ESTRATTO DEL DOCUMENTO

Maria D'Asaro, 16.6.24, il Punto Quotidiano

venerdì 14 giugno 2024

Basta con le guerre...

      “Non c’è donna, non c’è uomo che davanti alla tragedia di una guerra non inorridisca e non voglia la pace. Ma quale pace? Quella che prolunga la guerra e prepara catastrofi ancor più disastrose? Oppure quella stabilità dai vincitori di turno che può rivelarsi ancora più incivile della guerra appena conclusasi? 
     È possibile venire fuori da quest’impeto mortifero (…) e acquisire la consapevolezza che vittoria o sconfitta non apportano alcun bene né ai vincitori né ai vinti, ma accrescono semplicemente la tracotanza di chi vince e la disposizione a compiere il male di chi perde? (…)
Non si può sfuggire alla domanda essenziale: perché mai nella storia dell’umanità vi è questo continuo ricorso alla guerra che produce la pazzia di ogni individuo che vi partecipa e l’accecamento in ogni comunità? (…) Sono i rapporti di potere e non i rapporti di senso quelli che reggono la storia, così pare. Allora non c’è via d’uscita? (…)
Potrebbero sembrare domande ingenue le mie, ma sono le domande che nel corso dei secoli hanno afflitto gli esseri umani. (…)
     Forse per bandire le guerre è necessario educarci ad accogliere la mortalità che è insita in ogni essere vivente, accogliere la morte come meta finale della vita, e non continuare ad estrometterla. Si tratterebbe di un rovesciamento radicale, che implicherebbe non la tensione cieca verso il baratro dell’abisso in cui scivoliamo di continuo, ma l’ascesa verso uno spiraglio luminoso, verso la nascita, verso il dono della vita da parte di chi ci ha messo al mondo. La condizione umana sarebbe così rischiarata dalla gioia di esserci, in questo mondo, e tutta la condizione del vivere risplenderebbe nella sua vulnerabilità.
     E la gioia della scoperta di essere vivi, di giorno in giorno rinnovata, schiuderebbe i sentieri della bellezza che sono in noi e attorno a noi e scatenerebbe il desiderio di tutelarli e salvaguardarli. E di credere che la vita umana non è puro e semplice desiderio di trionfare su ciò che è altro e di schiacciarlo. Alla furia del coinvolgimento bellicoso potremmo forse, con pazienza e lentezza, e in direzione contraria all’iperattività dei nostri tempi, sostituire un’altra forma di furore, l’estro creativo, perché creare è una forma di maternità. (…)

DATI FORNITI

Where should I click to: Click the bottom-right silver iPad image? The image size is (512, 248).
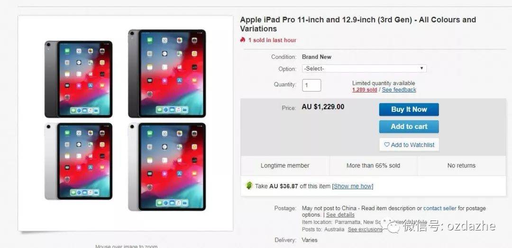click(167, 166)
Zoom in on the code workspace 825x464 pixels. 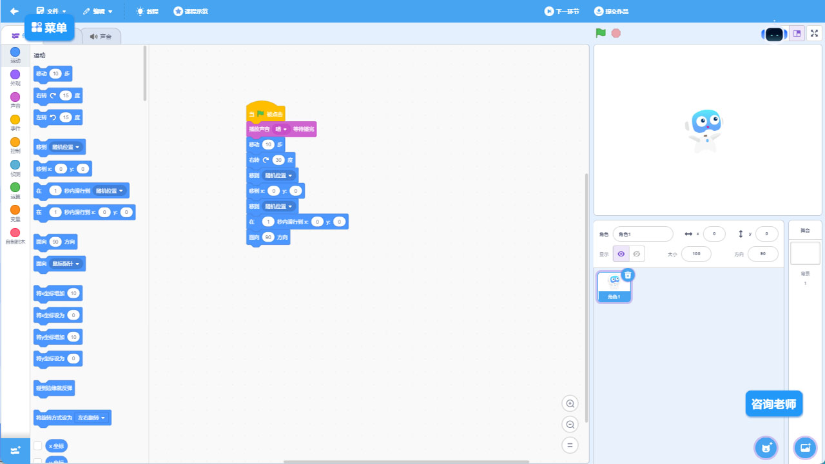coord(570,403)
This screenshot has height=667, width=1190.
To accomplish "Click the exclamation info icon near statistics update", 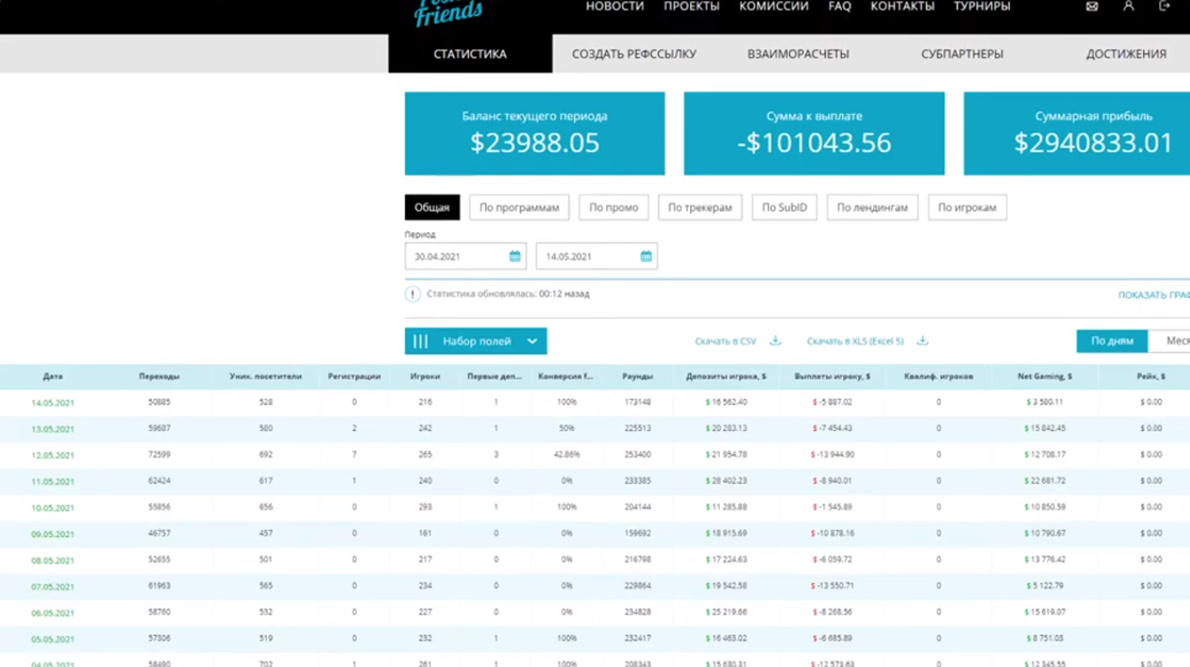I will pos(413,294).
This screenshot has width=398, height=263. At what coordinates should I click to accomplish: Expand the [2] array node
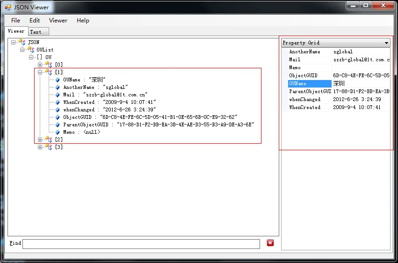[x=40, y=139]
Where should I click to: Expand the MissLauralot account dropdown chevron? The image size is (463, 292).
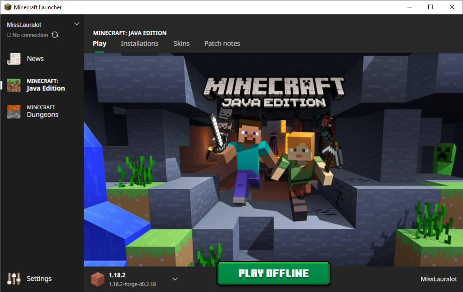[x=77, y=24]
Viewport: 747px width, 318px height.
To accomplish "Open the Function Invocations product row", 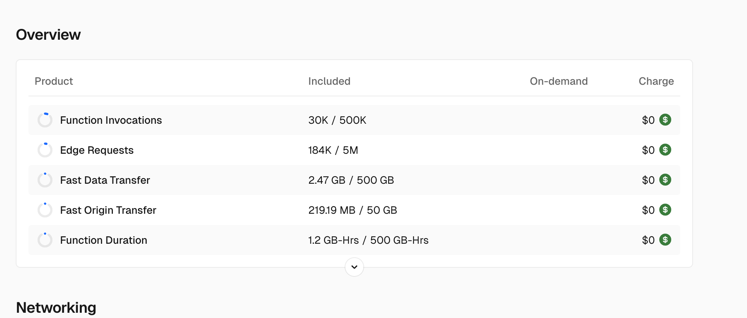I will pyautogui.click(x=111, y=120).
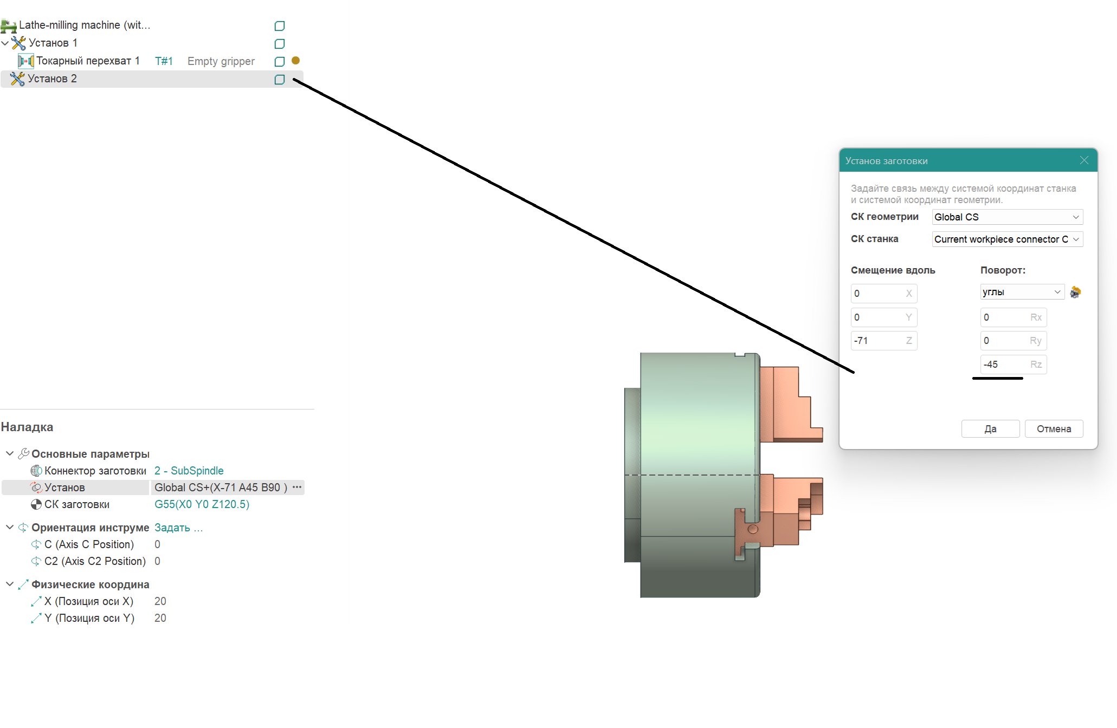The width and height of the screenshot is (1117, 728).
Task: Click the Токарный перехват 1 operation icon
Action: (x=26, y=61)
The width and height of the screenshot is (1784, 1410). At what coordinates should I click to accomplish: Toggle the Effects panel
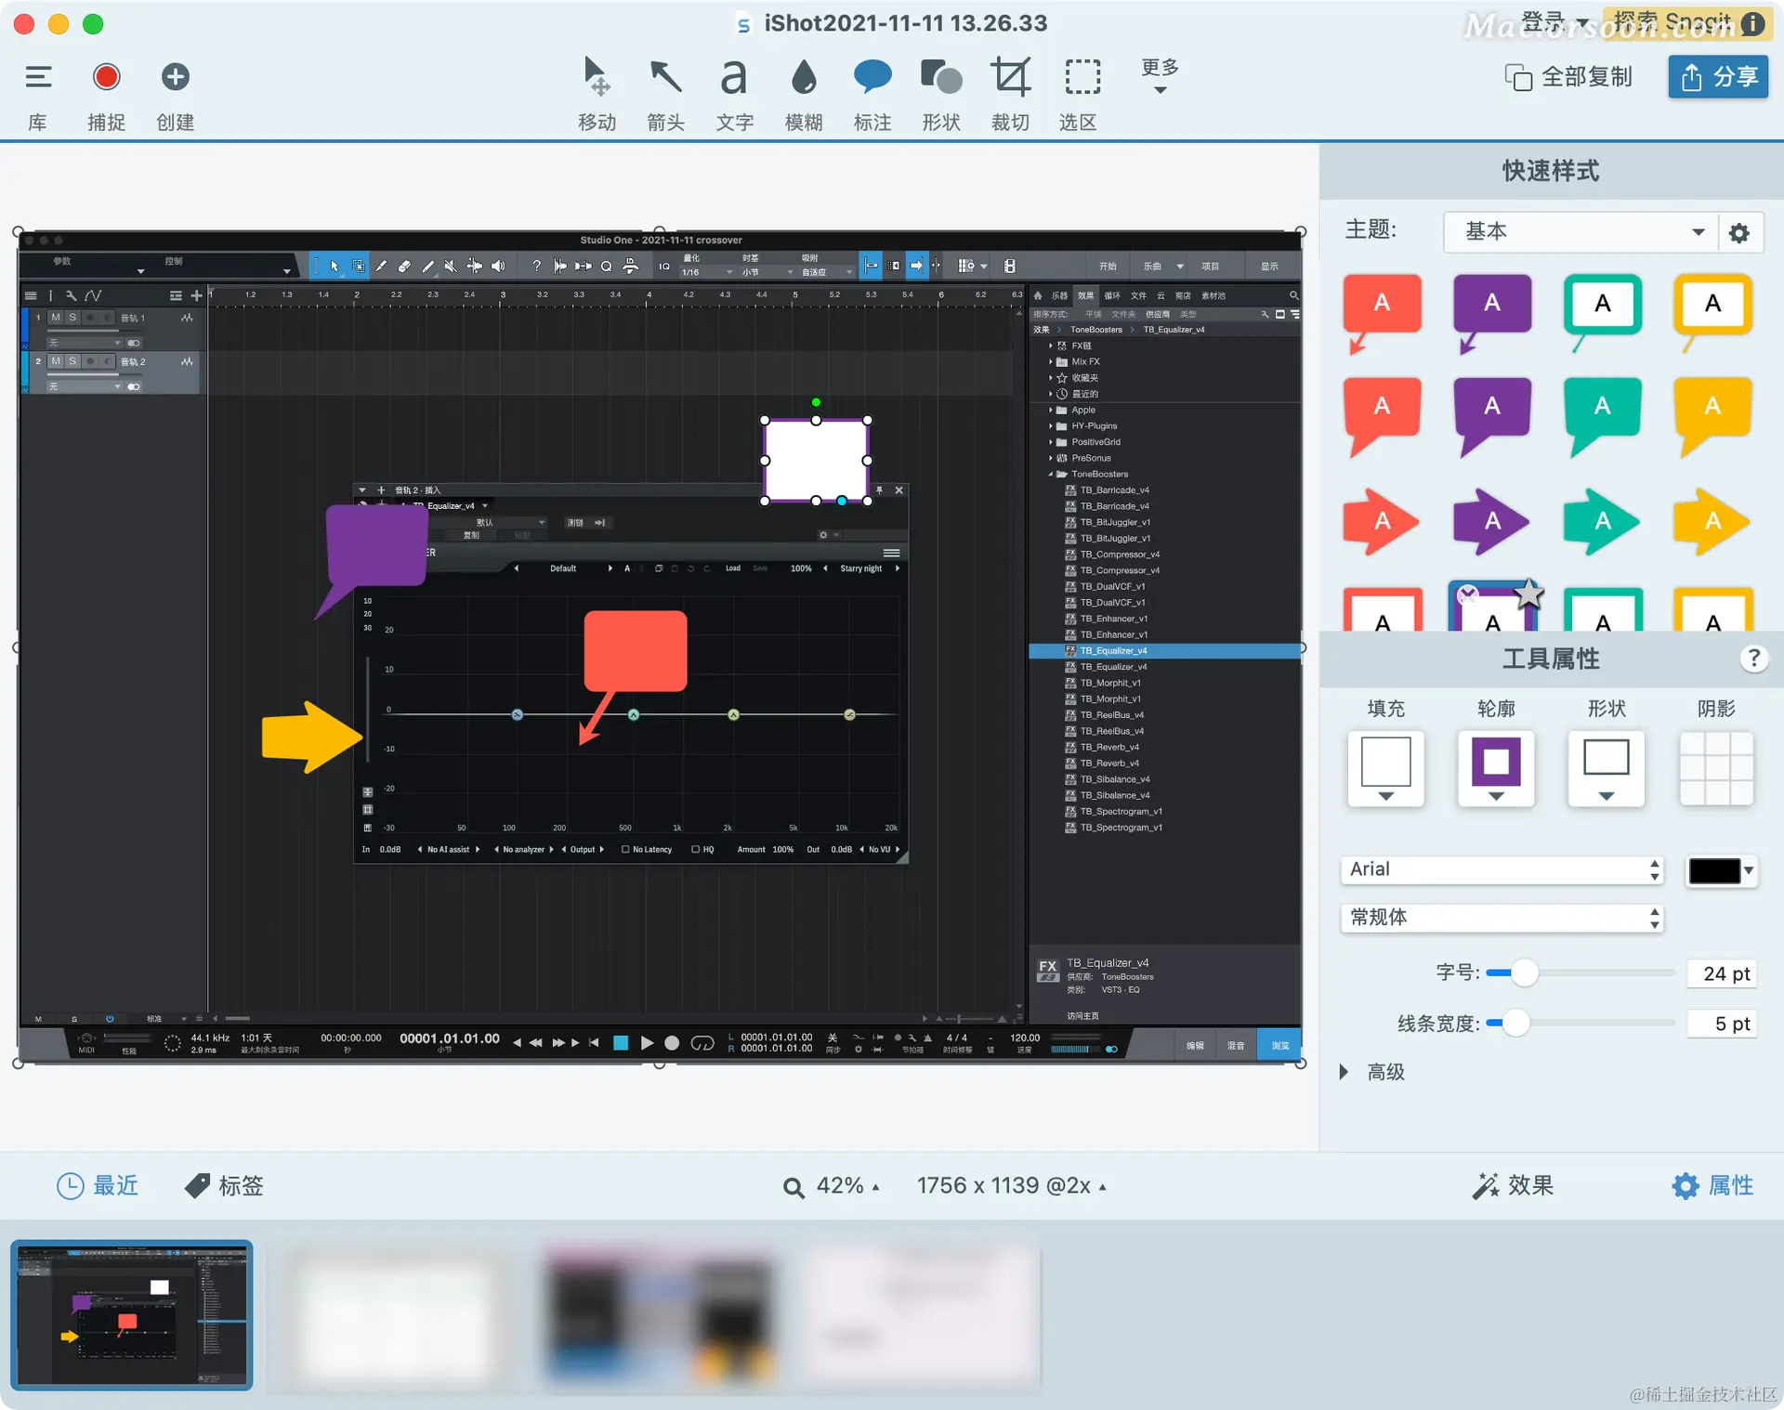(x=1513, y=1185)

INDICAZIONE 1
Copia dal brano sulla guerra il passo che parte da "Non si può sfuggire" e arriva fino a "esseri umani. (…)".
INDICAZIONE 2
Rispondi alle seguenti domande sul brano sulla guerra:
(a) Quale data compare sotto la riga con il nome dell'autrice e la testata?
(b) Quali rapporti, secondo il testo, sembrano reggere la storia?
(c) Di che cosa è una forma il creare?

RISULTATO CORRETTO 1
Non si può sfuggire alla domanda essenziale: perché mai nella storia dell’umanità vi è questo continuo ricorso alla guerra che produce la pazzia di ogni individuo che vi partecipa e l’accecamento in ogni comunità? (…) Sono i rapporti di potere e non i rapporti di senso quelli che reggono la storia, così pare. Allora non c’è via d’uscita? (…)
Potrebbero sembrare domande ingenue le mie, ma sono le domande che nel corso dei secoli hanno afflitto gli esseri umani. (…)

RISULTATO CORRETTO 2
(a) Venerdì 14 giugno 2024.
(b) I rapporti di potere, non i rapporti di senso.
(c) Della maternità.